(Item coordinate data)
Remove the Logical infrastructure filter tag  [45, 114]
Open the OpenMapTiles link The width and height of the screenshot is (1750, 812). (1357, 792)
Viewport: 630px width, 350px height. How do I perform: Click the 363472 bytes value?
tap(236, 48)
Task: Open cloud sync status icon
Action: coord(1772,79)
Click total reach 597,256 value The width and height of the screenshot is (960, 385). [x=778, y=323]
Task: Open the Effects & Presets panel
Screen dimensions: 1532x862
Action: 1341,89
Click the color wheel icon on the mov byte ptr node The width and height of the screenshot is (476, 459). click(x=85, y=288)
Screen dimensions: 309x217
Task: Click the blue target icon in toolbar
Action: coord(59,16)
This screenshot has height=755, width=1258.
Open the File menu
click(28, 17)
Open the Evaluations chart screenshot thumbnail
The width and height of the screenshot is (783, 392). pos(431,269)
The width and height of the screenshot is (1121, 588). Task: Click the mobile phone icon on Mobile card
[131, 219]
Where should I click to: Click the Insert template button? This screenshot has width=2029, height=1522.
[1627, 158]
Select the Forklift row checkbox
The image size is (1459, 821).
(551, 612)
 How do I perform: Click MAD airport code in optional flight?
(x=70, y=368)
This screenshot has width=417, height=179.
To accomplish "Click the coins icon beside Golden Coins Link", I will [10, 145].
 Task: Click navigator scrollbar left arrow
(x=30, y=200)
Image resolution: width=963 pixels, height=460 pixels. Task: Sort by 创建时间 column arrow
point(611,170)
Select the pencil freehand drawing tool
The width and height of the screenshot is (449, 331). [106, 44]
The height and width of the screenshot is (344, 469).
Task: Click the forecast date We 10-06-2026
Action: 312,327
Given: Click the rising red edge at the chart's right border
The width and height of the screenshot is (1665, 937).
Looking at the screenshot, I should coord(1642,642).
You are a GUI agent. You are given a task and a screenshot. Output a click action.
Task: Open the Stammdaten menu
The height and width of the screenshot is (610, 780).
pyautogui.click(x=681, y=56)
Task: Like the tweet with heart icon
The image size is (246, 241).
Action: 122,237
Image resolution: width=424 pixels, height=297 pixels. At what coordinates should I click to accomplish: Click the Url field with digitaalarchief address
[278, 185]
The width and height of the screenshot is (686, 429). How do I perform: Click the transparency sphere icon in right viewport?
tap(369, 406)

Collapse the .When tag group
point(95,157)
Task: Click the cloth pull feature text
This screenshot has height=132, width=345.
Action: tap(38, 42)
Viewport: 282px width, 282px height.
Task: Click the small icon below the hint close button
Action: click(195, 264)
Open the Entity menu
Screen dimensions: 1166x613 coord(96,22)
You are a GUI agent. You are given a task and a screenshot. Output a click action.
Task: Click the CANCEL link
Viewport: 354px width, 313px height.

EXERCISE:
Recast the listing above as a Markdown table with two columns, Row and Line. Give each line its own numbered row, and leave out blank lines.

SOLUTION FOR THIS PROBLEM:
| Row | Line |
|---|---|
| 1 | Remove the Logical infrastructure filter tag  [45, 114] |
| 2 | Open the OpenMapTiles link The width and height of the screenshot is (1750, 812). (1357, 792) |
| 3 | Viewport: 630px width, 350px height. How do I perform: Click the 363472 bytes value? |
| 4 | tap(236, 48) |
| 5 | Task: Open cloud sync status icon |
| 6 | Action: coord(1772,79) |
| 7 | Click total reach 597,256 value The width and height of the screenshot is (960, 385). [x=778, y=323] |
| 8 | Task: Open the Effects & Presets panel |
| 9 | Screen dimensions: 1532x862 |
| 10 | Action: 1341,89 |
| 11 | Click the color wheel icon on the mov byte ptr node The width and height of the screenshot is (476, 459). click(x=85, y=288) |
| 12 | Screen dimensions: 309x217 |
| 13 | Task: Click the blue target icon in toolbar |
| 14 | Action: coord(59,16) |
| 15 | This screenshot has height=755, width=1258. |
| 16 | Open the File menu |
| 17 | click(28, 17) |
| 18 | Open the Evaluations chart screenshot thumbnail |
| 19 | The width and height of the screenshot is (783, 392). pos(431,269) |
| 20 | The width and height of the screenshot is (1121, 588). Task: Click the mobile phone icon on Mobile card |
| 21 | [131, 219] |
| 22 | Where should I click to: Click the Insert template button? This screenshot has width=2029, height=1522. |
| 23 | [1627, 158] |
| 24 | Select the Forklift row checkbox |
| 25 | The image size is (1459, 821). |
| 26 | (551, 612) |
| 27 |  How do I perform: Click MAD airport code in optional flight? |
| 28 | (x=70, y=368) |
| 29 | This screenshot has width=417, height=179. |
| 30 | To accomplish "Click the coins icon beside Golden Coins Link", I will [10, 145]. |
| 31 |  Task: Click navigator scrollbar left arrow |
| 32 | (x=30, y=200) |
| 33 | Image resolution: width=963 pixels, height=460 pixels. Task: Sort by 创建时间 column arrow |
| 34 | point(611,170) |
| 35 | Select the pencil freehand drawing tool |
| 36 | The width and height of the screenshot is (449, 331). [106, 44] |
| 37 | The height and width of the screenshot is (344, 469). |
| 38 | Task: Click the forecast date We 10-06-2026 |
| 39 | Action: 312,327 |
| 40 | Given: Click the rising red edge at the chart's right border |
| 41 | The width and height of the screenshot is (1665, 937). |
| 42 | Looking at the screenshot, I should coord(1642,642). |
| 43 | You are a GUI agent. You are given a task and a screenshot. Output a click action. |
| 44 | Task: Open the Stammdaten menu |
| 45 | The height and width of the screenshot is (610, 780). |
| 46 | pyautogui.click(x=681, y=56) |
| 47 | Task: Like the tweet with heart icon |
| 48 | The image size is (246, 241). |
| 49 | Action: 122,237 |
| 50 | Image resolution: width=424 pixels, height=297 pixels. At what coordinates should I click to accomplish: Click the Url field with digitaalarchief address |
| 51 | [278, 185] |
| 52 | The width and height of the screenshot is (686, 429). How do I perform: Click the transparency sphere icon in right viewport? |
| 53 | tap(369, 406) |
| 54 | Collapse the .When tag group |
| 55 | point(95,157) |
| 56 | Task: Click the cloth pull feature text |
| 57 | This screenshot has height=132, width=345. |
| 58 | Action: tap(38, 42) |
| 59 | Viewport: 282px width, 282px height. |
| 60 | Task: Click the small icon below the hint close button |
| 61 | Action: click(195, 264) |
| 62 | Open the Entity menu |
| 63 | Screen dimensions: 1166x613 coord(96,22) |
| 64 | You are a GUI agent. You are given a task and a screenshot. Output a click action. |
| 65 | Task: Click the CANCEL link |
| 66 | Viewport: 354px width, 313px height. |